Personne ne nous poursuit. Nous écoutons. Tout va bien. Je me retourne. Dominique debout se tient très droit. Sans un mot, il me tend les bras, les yeux pleins de larmes.
« Mon petit Riquet, nous sommes sauvés ! Nous pouvons remercier Dieu d’un pareil miracle ! »
« Nous revenons de loin. Crois-tu que nous soyons les seuls survivants ? »
« Je le crains ! »
« Je crois bien que je n’ai jamais tant prié de ma vie. »
« Et moi ! »

Après quelques péripéties, nous passons au abords de Vermondans puis après avoir pu boire dans un ruisseau (depuis hier soir, c’est la première fois) nous longeons le talus qui domine la route de Pont de Roide à Clerval. Nous marchons, nous marchons encore.
Enfin le but est atteint. Nous sommes acceptés de grand cœur.
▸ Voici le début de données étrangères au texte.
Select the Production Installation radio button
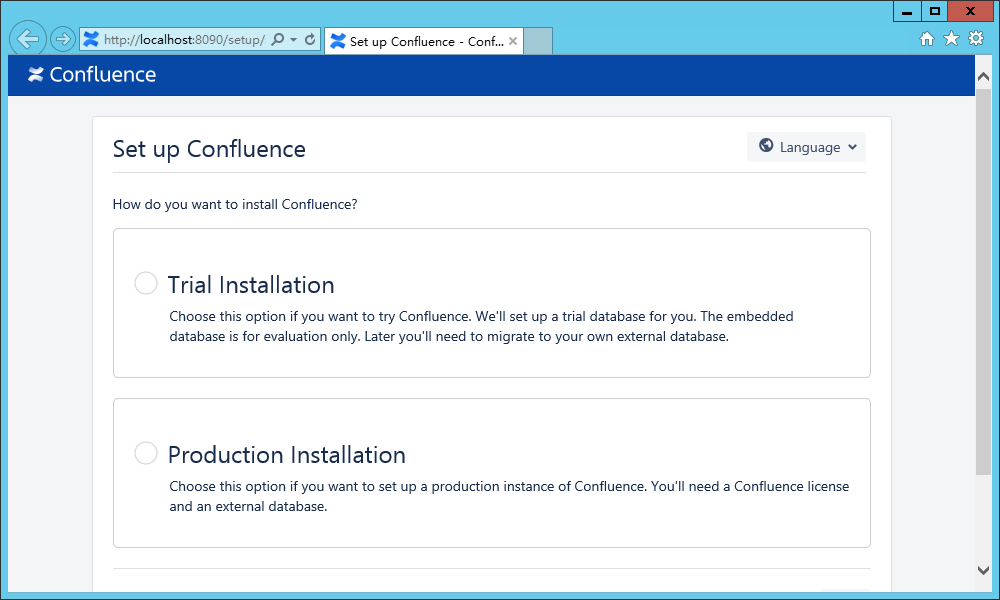1000x600 pixels. coord(145,453)
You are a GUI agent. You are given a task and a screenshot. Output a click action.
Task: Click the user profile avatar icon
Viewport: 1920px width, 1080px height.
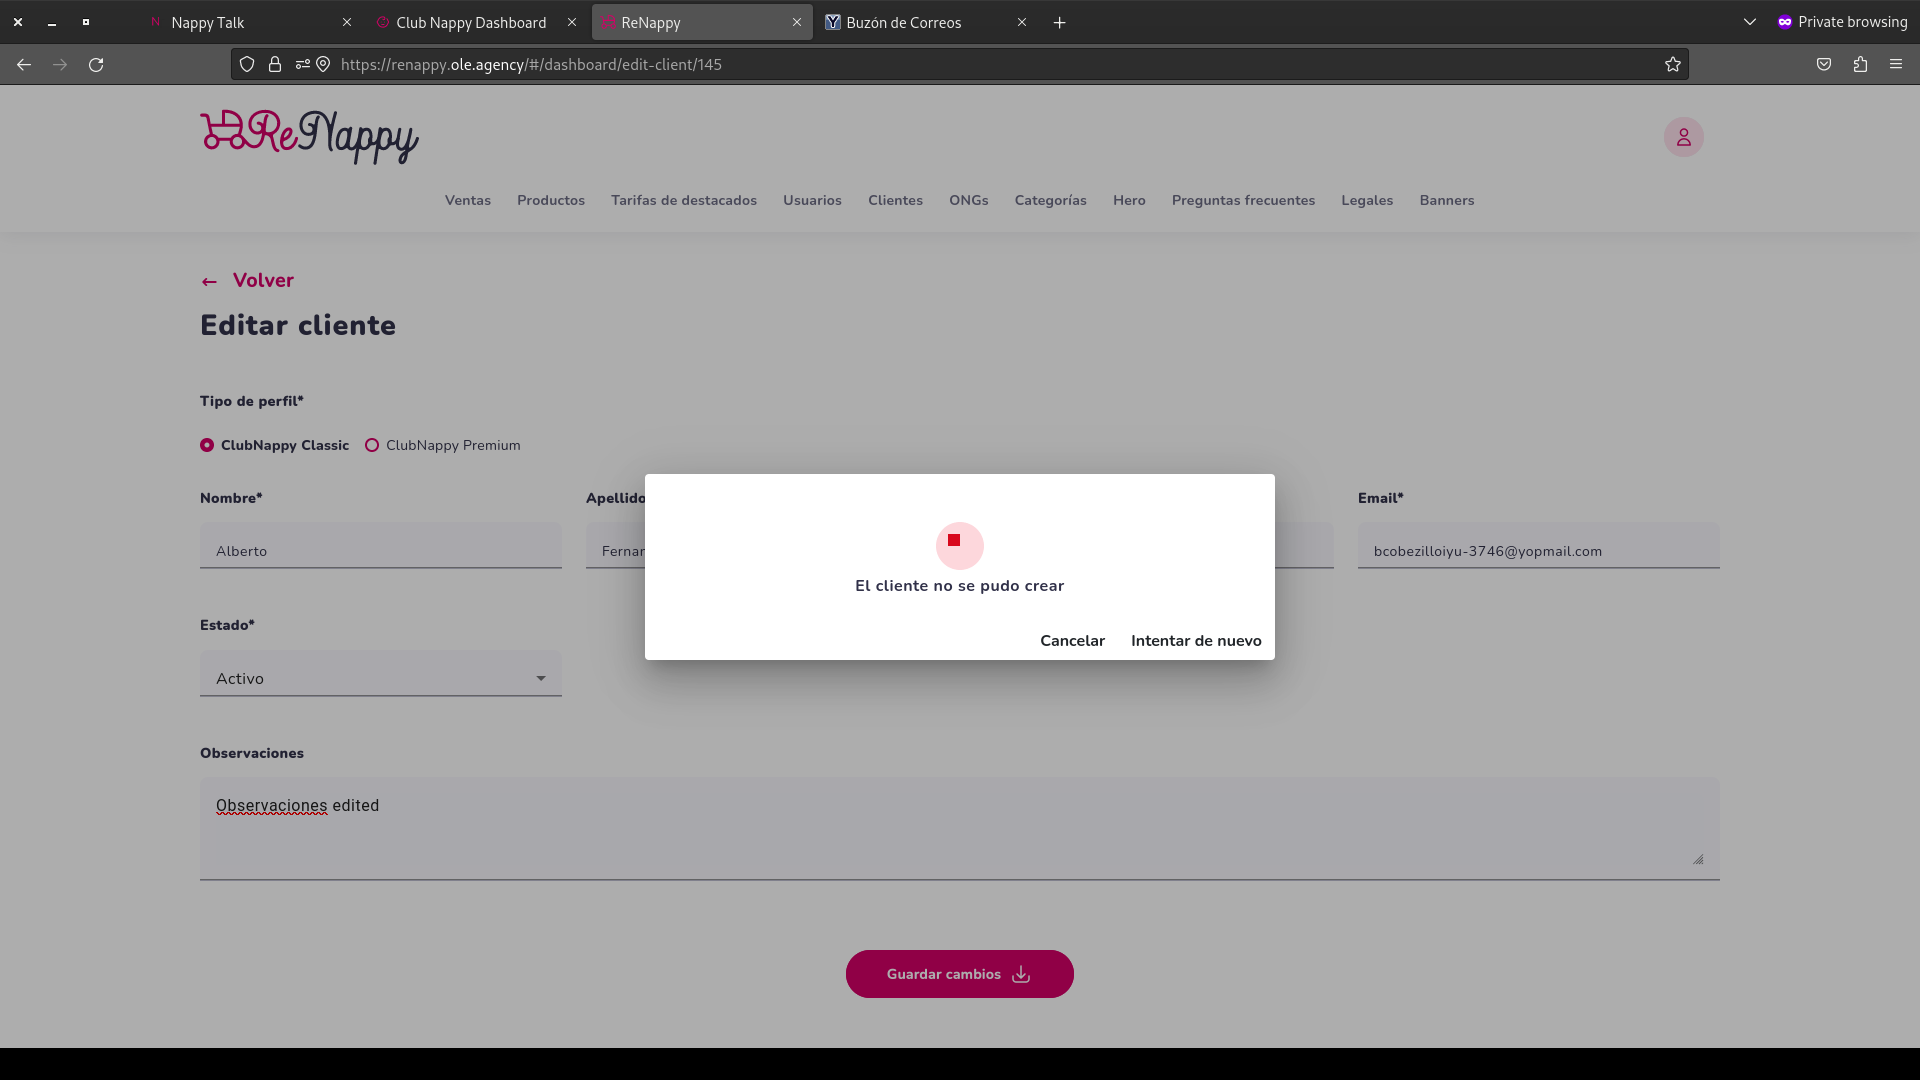click(1683, 137)

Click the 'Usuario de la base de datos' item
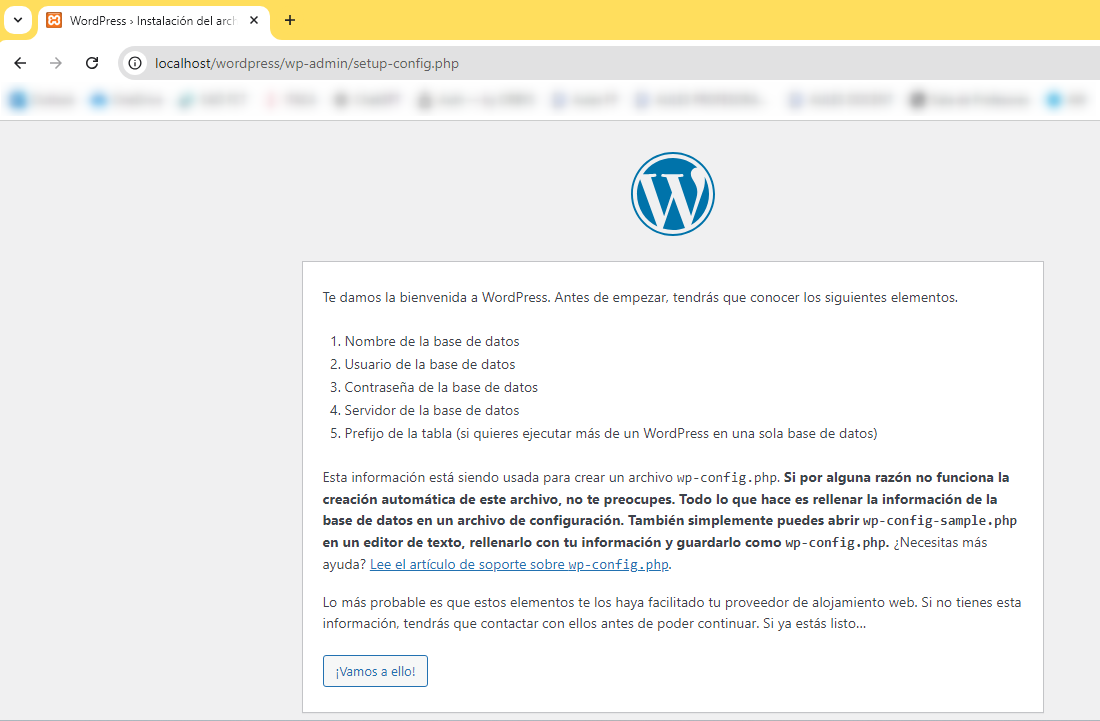430,364
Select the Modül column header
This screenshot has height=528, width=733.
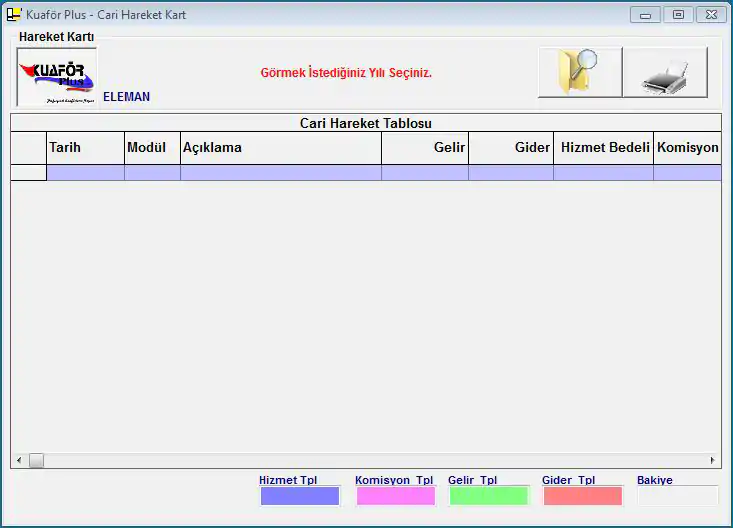pos(152,148)
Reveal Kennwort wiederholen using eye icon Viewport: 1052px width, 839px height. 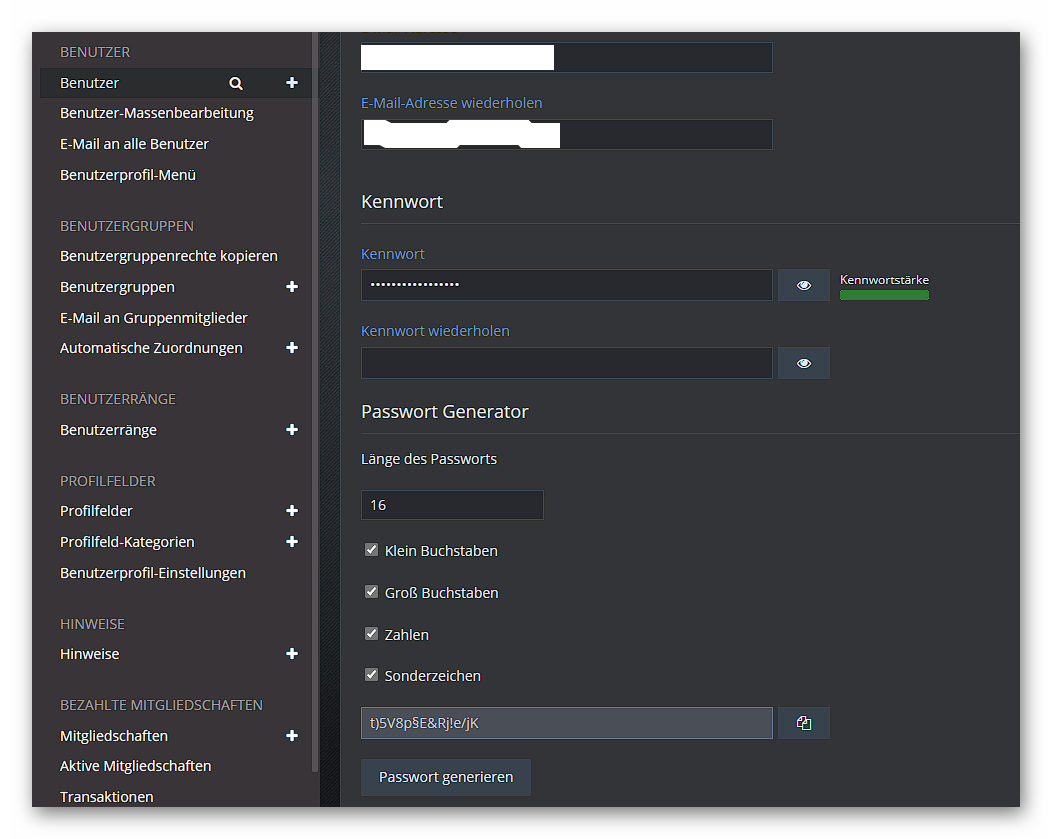click(804, 363)
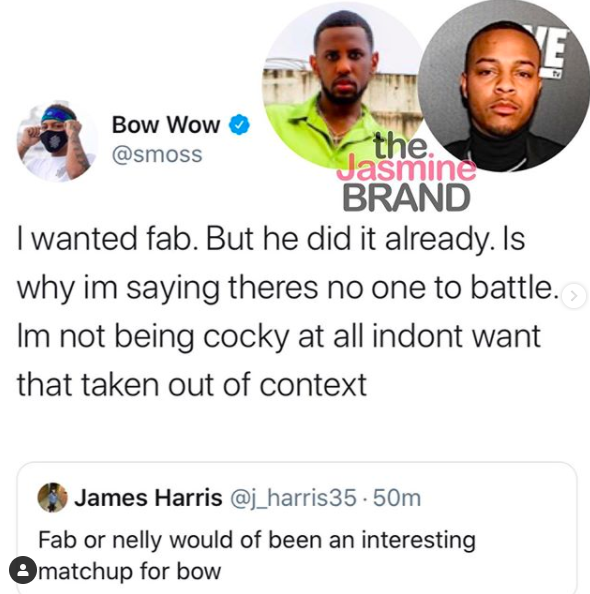590x594 pixels.
Task: Open the quoted tweet card
Action: (x=297, y=527)
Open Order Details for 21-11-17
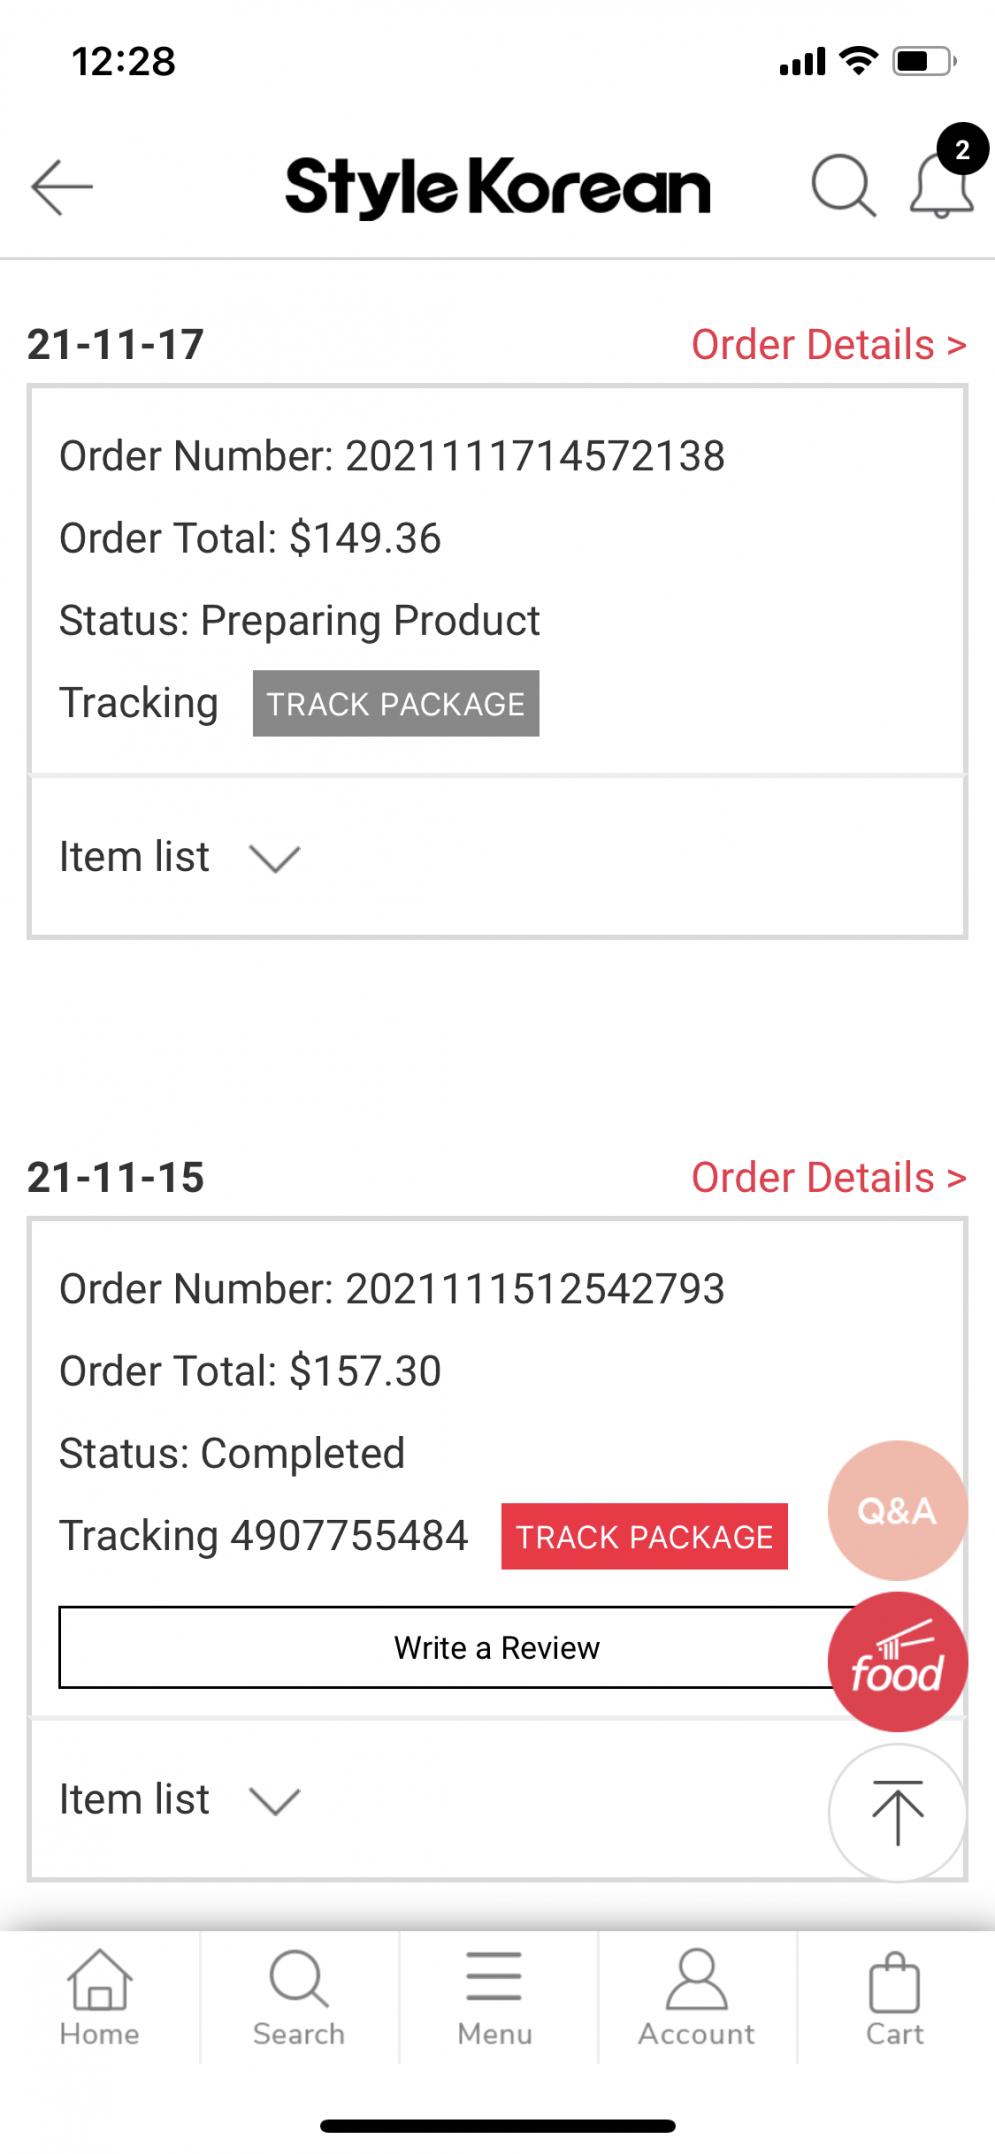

Nous sommes chez M. Guedat. Après avoir caché toute notre armement, mitraillettes, grenades, pistolets, nous racontons notre aventure. Ces braves gens pleurent en nous écoutant.

Je déballe le drapeau. On s’embrasse avec des larmes plein les yeux. Les trois couleurs largement étalées sur le mur nous redonnent du courage. Un bon repas, soigneusement préparé par la maîtresse de céans, nous remet à peu près en état.

Ils nous ont eus mais la France vit quand même et notre drapeau est là, sauvé lui aussi !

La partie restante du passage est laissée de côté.